Taurasi was the first prominent WNBA player to test positive for a banned substance. Had she not been cleared, Taurasi could have missed the London Games, because the International Olympic Committee bars any athlete given a doping penalty of six months or more from competing.
Fenerbahce had terminated Taurasi's contract after the Ankara-based lab within Hacettepe University confirmed that her "A" and "B" samples tested positive for modafinil following a Turkish league game Nov. 13. Taurasi had been suspended by Fenerbahce ever since.
Modafinil is used to counter excessive sleepiness due to narcolepsy, shift-work sleep disorder or sleep apnea, according to drug manufacturers.
"It's always great when the right result happens," Taurasi's lawyer Howard Jacobs said. "When it happens reasonably quickly it's even better."
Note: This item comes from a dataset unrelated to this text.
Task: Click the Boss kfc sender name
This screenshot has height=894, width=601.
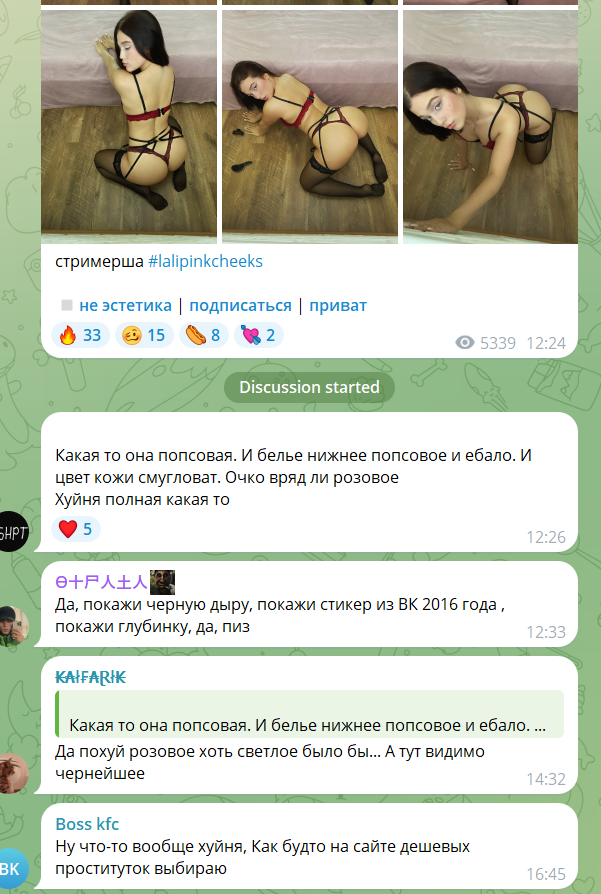Action: click(87, 824)
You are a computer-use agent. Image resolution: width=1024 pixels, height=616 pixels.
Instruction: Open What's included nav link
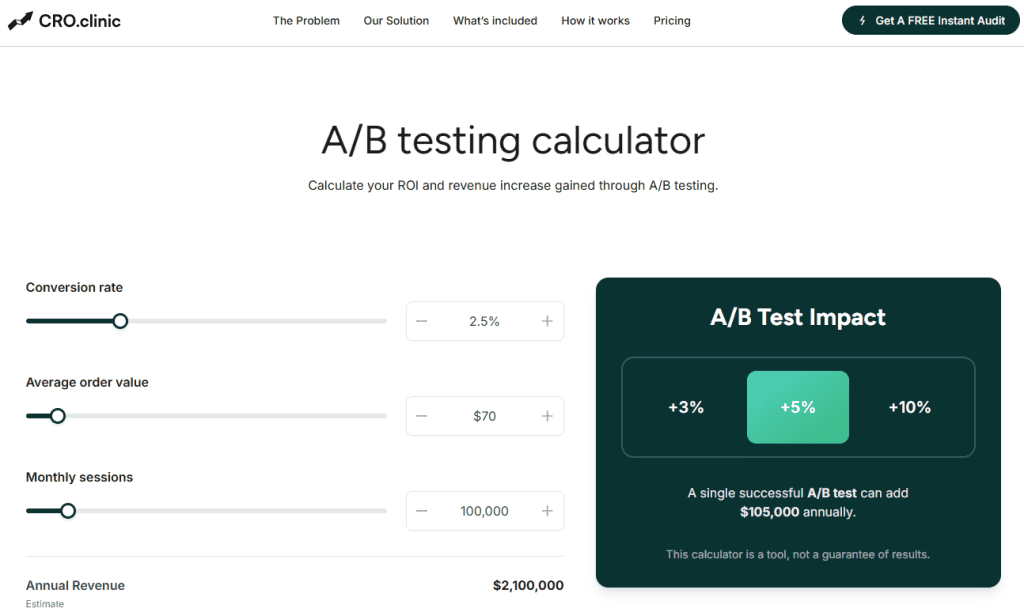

The federation also lifted the provisional doping suspension for American player Monique Coker, who plays for Ceyhan Belediyesi and had tested positive for modafinil in doping tests carried out by the same lab.
"I was thrilled to read today's report that the precautionary ban on Diana had been lifted by the Turkish Federation," UConn and U.S. basketball coach Geno Auriemma said in a statement.
"Throughout this entire ordeal, Dee maintained her innocence and for her to be exonerated makes me incredibly happy for her," Auriemma said. "I hope she can put this behind her and focus all her efforts on continuing to be the best player in the world."
Taurasi helped the Americans win gold medals at the past two Olympics and was the leading scorer when the U.S. won the women's world championship this past October.
"We're delighted that Diana has been cleared and can now put
this behind her and continue her remarkable basketball career,"
USA Basketball executive director Jim Tooley said in a statement.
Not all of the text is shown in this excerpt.